Been a busy week. I wasn't able to make it to the gym but was still able to progress in my recovery. I finally got my tb500 I'm currently using 4 mg a week split up into 2 doses. I went to my first physical therapy session. It was really simple and first step sort of things. They measured my current range of motion on the injured side along with my range of motion on the other side. No need to push for a range with the injured knee I can't get with the other. I have 45 degrees in my injured side and 113 in the other. My main steps are a couple of exercises I done every day multiple times which are assisted knee flexion and some quad holds. Nothing earth shattering but if I can get to 90 degrees I'll be close to driving soon. Lastly it was a busy week because it was also my birthday so we went out a little more and a few more cocktails then usual and enjoyed life. This isn't something I normally do when training for bodybuilding because of what you need from your body. However this also helped me feel more normal due to the injury.

View attachment 25689
 
Still hectic times with work, doctors appointments and life. We did make it to the gym this weekend. My chest is still sore from Saturday. I doubled my range of motion last week I found out from physical therapy. This week I have my last appointment with my surgeon and he could possibly clear me to stop wearing the immobilizer and start driving. All these will help me get back to normal as well as settle some chaos in my current situation. Everything else is proceeding as best as possible.
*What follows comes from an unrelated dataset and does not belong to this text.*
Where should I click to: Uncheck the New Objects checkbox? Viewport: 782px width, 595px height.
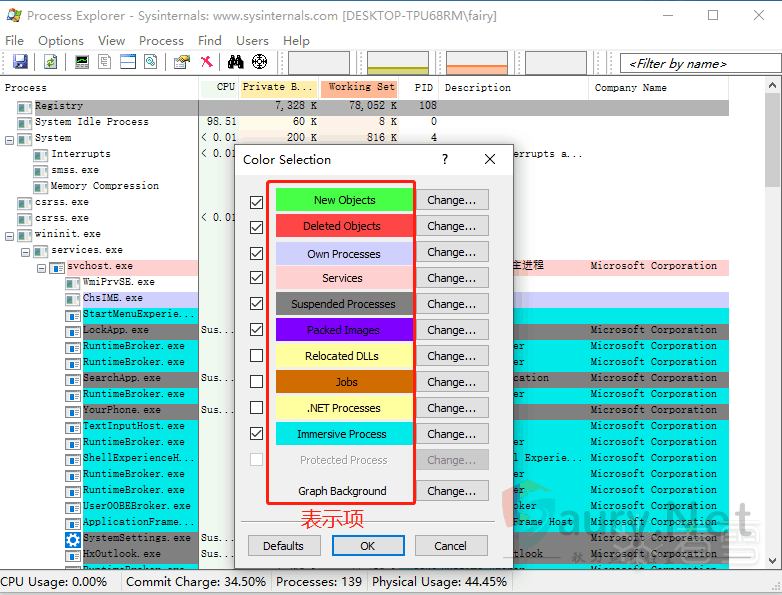[x=257, y=201]
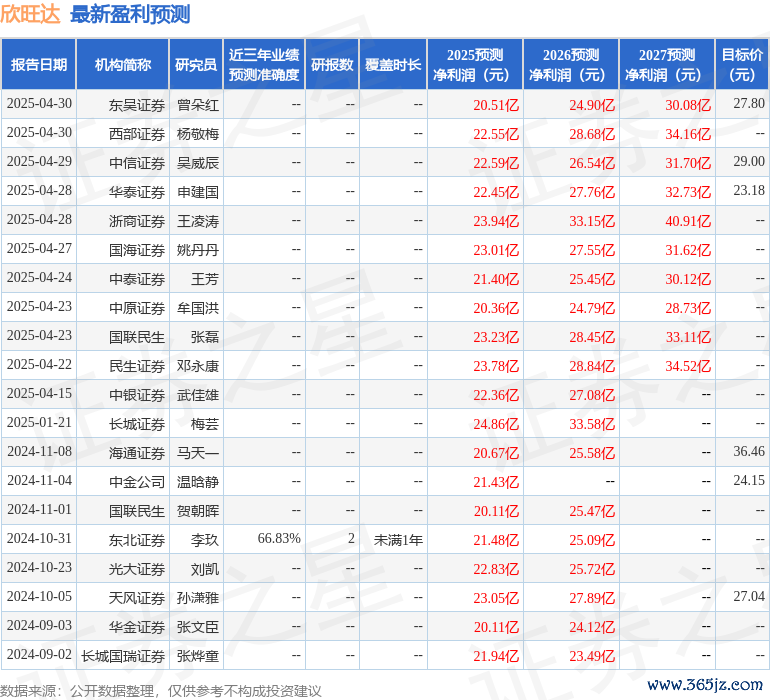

Neutral machine row 3 x 6-8 115 130 145
Single lat pull down 3 x 6-8 90 100 120 drop set
Single underhand lat pull down 3 x 8-10 85 100 115
Single straight arm pull down 3 x 8-10 40 50 60 RP
Hammerstrength flat press 3 x 6-8 135s 145s 145*7
DB incline 4 x 8-10 55 60 60 65
Seated db lateral 4 x 10-12 25 25 30*11 30
DB front raise 3 x 12 15 17.5 20
Cable lateral 4 x 12 20 25 30 35 RP
 
Quick update, got cleared to drive again and stop wearing my knee immobilizer. Celebrated by going to the gym to do some chest and shoulders. Workout at the bottom. Went to PT today, got some new exercises to do for recovery including stationary bike with no resistance. This weekend we are also going truck shopping. I won't be able to fully get back into the swing of things till I have my own vehicle. Once I do I'll get back in contact with my coach and start ramping things up as much as I can.
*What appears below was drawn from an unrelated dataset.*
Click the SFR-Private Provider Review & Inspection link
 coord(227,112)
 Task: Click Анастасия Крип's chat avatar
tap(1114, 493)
Hammerstrength flat press 4 x 6-8 155s 160s 165s*6 165s*3 135*3 (per side)
Hammerstrength incline 3 x 6-8 90s 100s 110s (per side)
Seated cable fly 3 x 8-10 60 70 80 RP (RP = Rest pause)
Standing db lateral 4 x 8-10 30 30 35 35
Seated db military press 4 x 8-10 60 60 65 65
Cable lateral 3 x 10-12 35 40 45 RP
 
I am now a driver again. I purchased a used truck this weekend. Spent all day Saturday looking but found what I wanted. Had to pay more monthly then I wanted but it's a good buy. Then on Sunday dealt with a main lone back up most of the day. Monday had my personal mechanic look at the vehicle to find that the front differential fluid needs to be replaced so now I have to bring to the dealership this weekend to have them look at it and most likely change it for free. Then add on the being super busy at work and you have some full days. However I did talk to my coach check ins start back on Monday. I'll start back on a multiple times a week lifting plan minus legs on Saturday. While also slowly increasing calories while still on 300 mg of test e weekly.